Vous avez débarqué à Nouakchott juste avant que le pays n'organise la CAN U20...

Effectivement, un peu moins de deux mois avant, quand l'encadrement de la sélection a été modifié. Dans cette période, on a identifié quelques jeunes présents en France qui sont venus renforcer le groupe. Même si les jeunes Mourabitounes n'ont pas franchi le cap des poules, ils ont tout de même donné une image dynamique et positive de leur football. Cela fait déjà quelques années que le président de la FFRIM, Ahmed Yahya, a imprimé sa vision. Le football mauritanien jouit d'une image positive, celle d'une fédé structurée, je peux en témoigner.

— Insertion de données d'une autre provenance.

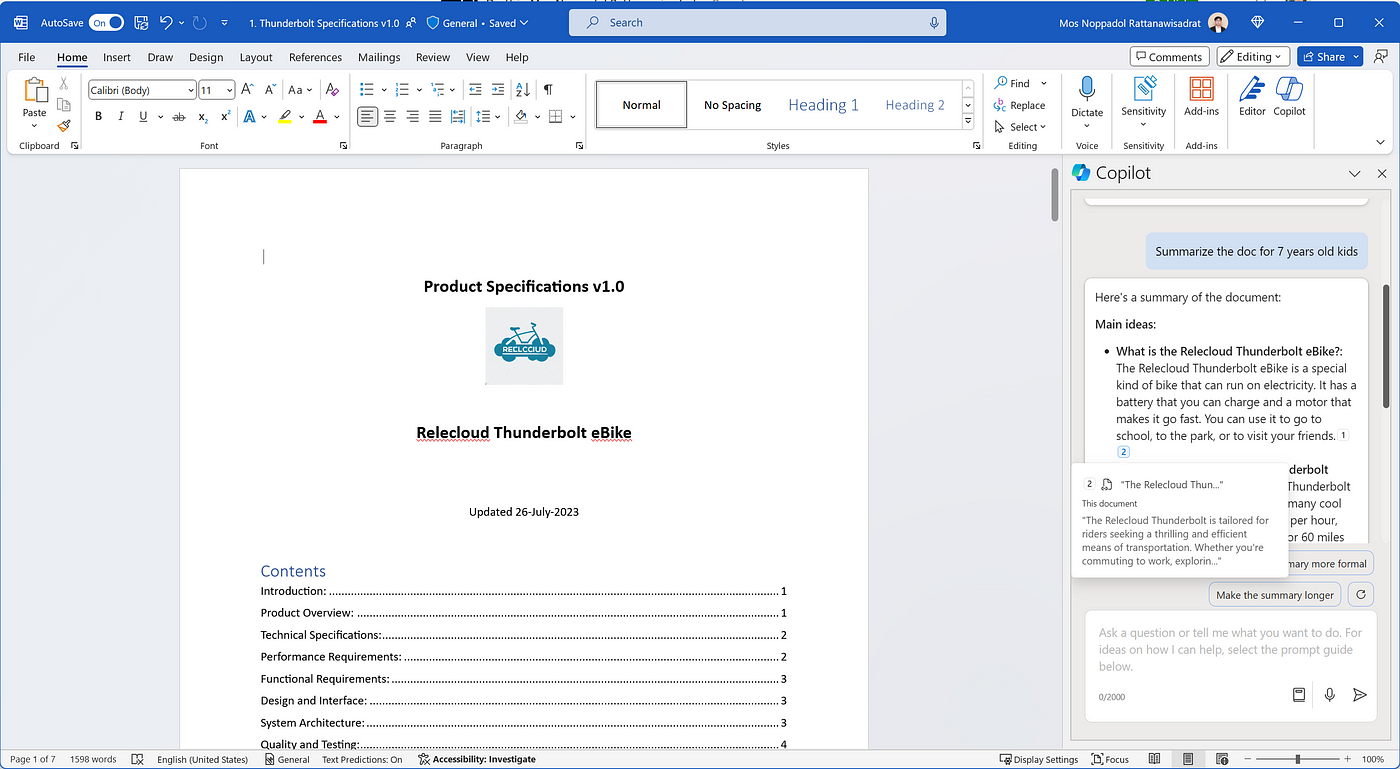The image size is (1400, 769).
Task: Show paragraph marks with the pilcrow icon
Action: point(548,90)
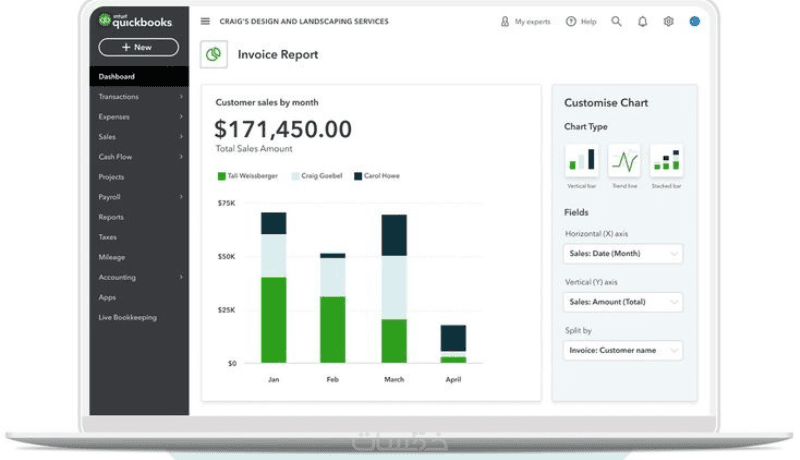The width and height of the screenshot is (800, 460).
Task: Open the Split by Customer name dropdown
Action: (623, 350)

Quelles sont vos missions du moment ?

On a relancé les compétitions de foot à huit chez les très jeunes, le Championnat des 15 ans. Je suis également responsable des sélections U15 à U20. J'ai relancé le processus de formation qui avait cessé depuis deux ans avec le départ de mon prédécesseur. Sur le plan des techniciens, on a refait du contenu, on a dispensé des diplômes CAF B et C à l'intérieur du pays. Ça m'a aussi permis de prendre la mesure des disparités d'une région à l'autre. Naturellement, je ne suis pas tout seul pour faire ça ! J'ai formé une équipe, on est quatre à la DTN. Je dispose également d'un groupe de six instructeurs. Actuellement, je travaille presque exclusivement sur le volet foot féminin. Les sélections U20 et A ont repris l'entraînement, en vue de participations aux éliminatoires de compétitions africaines.

Gérard Buscher croit beaucoup en l'évolution du football mauritanien.

«La qualification pour la CAN ? Une ambiance digne de ce que la France a connu au moment de la dernière victoire en Coupe du monde.»
Vous vous êtes engagé pour deux ans à la DTN. Vous projetez-vous sur l'avenir ?

Même si je reste Français, je n'ai aucun contact direct avec le football français. Je vis des choses exceptionnelles hors de mon pays et ça me va. Récemment, nous avons reçu les visites de plusieurs DTN africains, venus de Guinée, du Tchad et de Djibouti où le DTN est mon ami Yann Daniélou, que j'ai connu lui aussi à Brest ! Récemment, j'ai encore reçu des offres d'Algérie ou du Soudan. Mais cela ne m'intéresse pas.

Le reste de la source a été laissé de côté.